▸ Task
Edit the listing below by replacing "GUI agent" with "screen assistant" wherever it appears, leaving everything else unchanged.

Stored items:
*** Block opens ***

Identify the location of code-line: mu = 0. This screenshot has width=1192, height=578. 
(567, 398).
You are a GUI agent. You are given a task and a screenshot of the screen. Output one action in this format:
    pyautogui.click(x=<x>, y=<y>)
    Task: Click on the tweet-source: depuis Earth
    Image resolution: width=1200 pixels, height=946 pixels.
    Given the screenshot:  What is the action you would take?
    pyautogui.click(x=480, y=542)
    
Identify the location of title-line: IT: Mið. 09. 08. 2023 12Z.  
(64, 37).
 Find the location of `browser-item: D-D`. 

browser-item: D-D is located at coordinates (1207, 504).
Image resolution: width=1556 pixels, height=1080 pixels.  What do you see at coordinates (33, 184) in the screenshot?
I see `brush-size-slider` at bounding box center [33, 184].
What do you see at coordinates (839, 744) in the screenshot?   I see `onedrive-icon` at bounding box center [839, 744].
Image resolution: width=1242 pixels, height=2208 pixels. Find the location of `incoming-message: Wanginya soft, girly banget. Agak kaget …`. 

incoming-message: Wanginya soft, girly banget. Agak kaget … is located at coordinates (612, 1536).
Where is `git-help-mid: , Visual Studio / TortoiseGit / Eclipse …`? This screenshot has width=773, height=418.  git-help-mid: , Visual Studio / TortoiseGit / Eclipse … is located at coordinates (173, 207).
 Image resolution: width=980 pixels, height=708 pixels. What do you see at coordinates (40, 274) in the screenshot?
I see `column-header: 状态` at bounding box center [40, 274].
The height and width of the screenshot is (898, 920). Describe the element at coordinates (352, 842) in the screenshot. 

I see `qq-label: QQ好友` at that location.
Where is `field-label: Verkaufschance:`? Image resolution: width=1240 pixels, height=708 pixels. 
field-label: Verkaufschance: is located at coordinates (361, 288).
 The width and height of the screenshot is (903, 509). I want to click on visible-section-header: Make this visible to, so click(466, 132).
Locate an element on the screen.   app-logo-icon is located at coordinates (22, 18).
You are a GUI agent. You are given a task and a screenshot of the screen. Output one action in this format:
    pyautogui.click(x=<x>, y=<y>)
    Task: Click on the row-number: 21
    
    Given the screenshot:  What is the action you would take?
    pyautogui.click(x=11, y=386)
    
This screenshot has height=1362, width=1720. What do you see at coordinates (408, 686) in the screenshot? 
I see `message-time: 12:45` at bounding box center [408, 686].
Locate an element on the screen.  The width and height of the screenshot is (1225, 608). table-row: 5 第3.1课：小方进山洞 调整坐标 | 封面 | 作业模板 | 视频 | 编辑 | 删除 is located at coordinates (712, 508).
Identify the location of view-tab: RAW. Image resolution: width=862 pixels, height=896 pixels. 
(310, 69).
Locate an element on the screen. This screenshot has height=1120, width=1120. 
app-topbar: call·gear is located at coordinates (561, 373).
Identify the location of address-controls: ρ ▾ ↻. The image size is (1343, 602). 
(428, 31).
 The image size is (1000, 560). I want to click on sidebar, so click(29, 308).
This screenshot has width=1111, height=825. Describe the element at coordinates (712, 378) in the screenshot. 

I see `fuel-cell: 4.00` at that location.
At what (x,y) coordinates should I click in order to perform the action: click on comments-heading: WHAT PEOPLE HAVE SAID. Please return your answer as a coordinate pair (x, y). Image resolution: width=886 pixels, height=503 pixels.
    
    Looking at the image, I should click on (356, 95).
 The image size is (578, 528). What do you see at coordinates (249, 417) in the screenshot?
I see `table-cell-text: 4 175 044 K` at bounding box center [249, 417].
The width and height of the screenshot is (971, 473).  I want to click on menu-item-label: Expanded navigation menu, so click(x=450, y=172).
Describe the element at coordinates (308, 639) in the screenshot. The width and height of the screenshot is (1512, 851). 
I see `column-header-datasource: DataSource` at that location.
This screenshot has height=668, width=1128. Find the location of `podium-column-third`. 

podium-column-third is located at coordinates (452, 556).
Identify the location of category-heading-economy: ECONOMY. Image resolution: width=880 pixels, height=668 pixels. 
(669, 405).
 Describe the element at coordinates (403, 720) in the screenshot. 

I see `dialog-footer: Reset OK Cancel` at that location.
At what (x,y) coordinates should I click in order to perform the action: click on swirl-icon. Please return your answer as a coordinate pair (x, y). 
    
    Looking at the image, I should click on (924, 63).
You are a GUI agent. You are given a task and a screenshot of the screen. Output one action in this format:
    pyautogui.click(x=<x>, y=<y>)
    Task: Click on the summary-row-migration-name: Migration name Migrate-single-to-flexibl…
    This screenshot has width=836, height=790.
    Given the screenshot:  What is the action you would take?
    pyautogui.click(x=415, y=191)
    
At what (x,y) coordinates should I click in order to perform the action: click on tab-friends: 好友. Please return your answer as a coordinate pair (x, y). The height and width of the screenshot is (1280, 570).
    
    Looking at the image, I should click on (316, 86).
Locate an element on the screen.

*** Block closes ***

▸ Answer section
Identify the location of code-line: mu = 0. This screenshot has width=1192, height=578. 
(567, 398).
You are a screen assistant. You are given a task and a screenshot of the screen. Output one action in this format:
    pyautogui.click(x=<x>, y=<y>)
    Task: Click on the tweet-source: depuis Earth
    Image resolution: width=1200 pixels, height=946 pixels.
    Given the screenshot:  What is the action you would take?
    pyautogui.click(x=480, y=542)
    
Identify the location of title-line: IT: Mið. 09. 08. 2023 12Z.  
(64, 37).
 Find the location of `browser-item: D-D`. 

browser-item: D-D is located at coordinates (1207, 504).
Image resolution: width=1556 pixels, height=1080 pixels.  What do you see at coordinates (33, 184) in the screenshot?
I see `brush-size-slider` at bounding box center [33, 184].
What do you see at coordinates (839, 744) in the screenshot?   I see `onedrive-icon` at bounding box center [839, 744].
Image resolution: width=1242 pixels, height=2208 pixels. Find the location of `incoming-message: Wanginya soft, girly banget. Agak kaget …`. 

incoming-message: Wanginya soft, girly banget. Agak kaget … is located at coordinates (612, 1536).
Where is `git-help-mid: , Visual Studio / TortoiseGit / Eclipse …`? This screenshot has width=773, height=418.  git-help-mid: , Visual Studio / TortoiseGit / Eclipse … is located at coordinates (173, 207).
 Image resolution: width=980 pixels, height=708 pixels. What do you see at coordinates (40, 274) in the screenshot?
I see `column-header: 状态` at bounding box center [40, 274].
The height and width of the screenshot is (898, 920). Describe the element at coordinates (352, 842) in the screenshot. 

I see `qq-label: QQ好友` at that location.
Where is `field-label: Verkaufschance:`? Image resolution: width=1240 pixels, height=708 pixels. 
field-label: Verkaufschance: is located at coordinates (361, 288).
 The width and height of the screenshot is (903, 509). I want to click on visible-section-header: Make this visible to, so click(466, 132).
Locate an element on the screen.   app-logo-icon is located at coordinates (22, 18).
You are a screen assistant. You are given a task and a screenshot of the screen. Output one action in this format:
    pyautogui.click(x=<x>, y=<y>)
    Task: Click on the row-number: 21
    
    Given the screenshot:  What is the action you would take?
    pyautogui.click(x=11, y=386)
    
This screenshot has height=1362, width=1720. What do you see at coordinates (408, 686) in the screenshot? 
I see `message-time: 12:45` at bounding box center [408, 686].
Locate an element on the screen.  The width and height of the screenshot is (1225, 608). table-row: 5 第3.1课：小方进山洞 调整坐标 | 封面 | 作业模板 | 视频 | 编辑 | 删除 is located at coordinates (712, 508).
Identify the location of view-tab: RAW. Image resolution: width=862 pixels, height=896 pixels. 
(310, 69).
Locate an element on the screen. This screenshot has height=1120, width=1120. 
app-topbar: call·gear is located at coordinates (561, 373).
Identify the location of address-controls: ρ ▾ ↻. The image size is (1343, 602). 
(428, 31).
 The image size is (1000, 560). I want to click on sidebar, so click(29, 308).
This screenshot has width=1111, height=825. Describe the element at coordinates (712, 378) in the screenshot. 

I see `fuel-cell: 4.00` at that location.
At what (x,y) coordinates should I click in order to perform the action: click on comments-heading: WHAT PEOPLE HAVE SAID. Please return your answer as a coordinate pair (x, y). Image resolution: width=886 pixels, height=503 pixels.
    
    Looking at the image, I should click on (356, 95).
 The image size is (578, 528). What do you see at coordinates (249, 417) in the screenshot?
I see `table-cell-text: 4 175 044 K` at bounding box center [249, 417].
The width and height of the screenshot is (971, 473).  I want to click on menu-item-label: Expanded navigation menu, so click(x=450, y=172).
Describe the element at coordinates (308, 639) in the screenshot. The width and height of the screenshot is (1512, 851). 
I see `column-header-datasource: DataSource` at that location.
This screenshot has height=668, width=1128. Find the location of `podium-column-third`. 

podium-column-third is located at coordinates (452, 556).
Identify the location of category-heading-economy: ECONOMY. Image resolution: width=880 pixels, height=668 pixels. 
(669, 405).
 Describe the element at coordinates (403, 720) in the screenshot. 

I see `dialog-footer: Reset OK Cancel` at that location.
At what (x,y) coordinates should I click in order to perform the action: click on swirl-icon. Please return your answer as a coordinate pair (x, y). 
    
    Looking at the image, I should click on (924, 63).
You are a screen assistant. You are given a task and a screenshot of the screen. Output one action in this format:
    pyautogui.click(x=<x>, y=<y>)
    Task: Click on the summary-row-migration-name: Migration name Migrate-single-to-flexibl…
    This screenshot has width=836, height=790.
    Given the screenshot:  What is the action you would take?
    pyautogui.click(x=415, y=191)
    
At what (x,y) coordinates should I click in order to perform the action: click on tab-friends: 好友. Please return your answer as a coordinate pair (x, y). The height and width of the screenshot is (1280, 570).
    
    Looking at the image, I should click on (316, 86).
Locate an element on the screen.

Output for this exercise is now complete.